*Problem to solve*. Write out the text on invalidation word for word, between "Invalidation is an" and "worst destroys it.", inclusive.

Invalidation Is Abuse!

 

Invalidation judges, mocks, & rejects a person’s feelings.  It also implies or  says directly that the person is deeply flawed or crazy.

 

Invalidation is an attempt to control another person & their feelings, as well as to distract that person from abusive behavior.  It hinders or even destroys a person’s ability to trust his or her own feelings, perceptions, & intuition.  It is similar to gaslighting in that respect.  It forces a person to believe that his or her beliefs, thoughts, feelings or even physical presence are flawed, difficult or of no value.  It at best damages self-esteem, or at worst destroys it.

Invalidation frequently occurs when an abuser is confronted about her abusive behavior, or the abusive behavior of someone else (for example, a husband may invalidate his wife when she complains about his mother’s bad behavior).   The purpose is to take attention away from one’s flaws or abusive behavior, & to turn the attention onto you and your (real or imagined) flaws instead.

*Dataset excerpts*.
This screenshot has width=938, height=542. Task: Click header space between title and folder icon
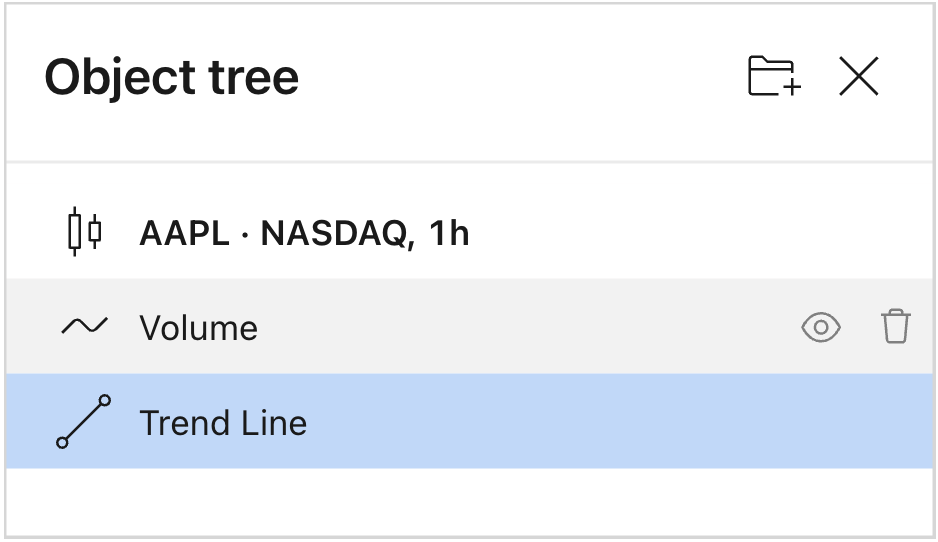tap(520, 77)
* * *
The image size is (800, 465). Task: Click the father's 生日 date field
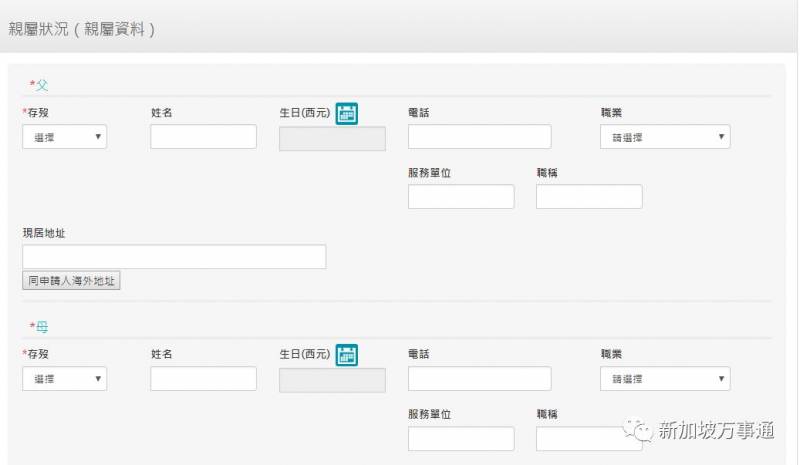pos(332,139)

*Exercise answer*.
Invalidation is an attempt to control another person & their feelings, as well as to distract that person from abusive behavior.  It hinders or even destroys a person’s ability to trust his or her own feelings, perceptions, & intuition.  It is similar to gaslighting in that respect.  It forces a person to believe that his or her beliefs, thoughts, feelings or even physical presence are flawed, difficult or of no value.  It at best damages self-esteem, or at worst destroys it.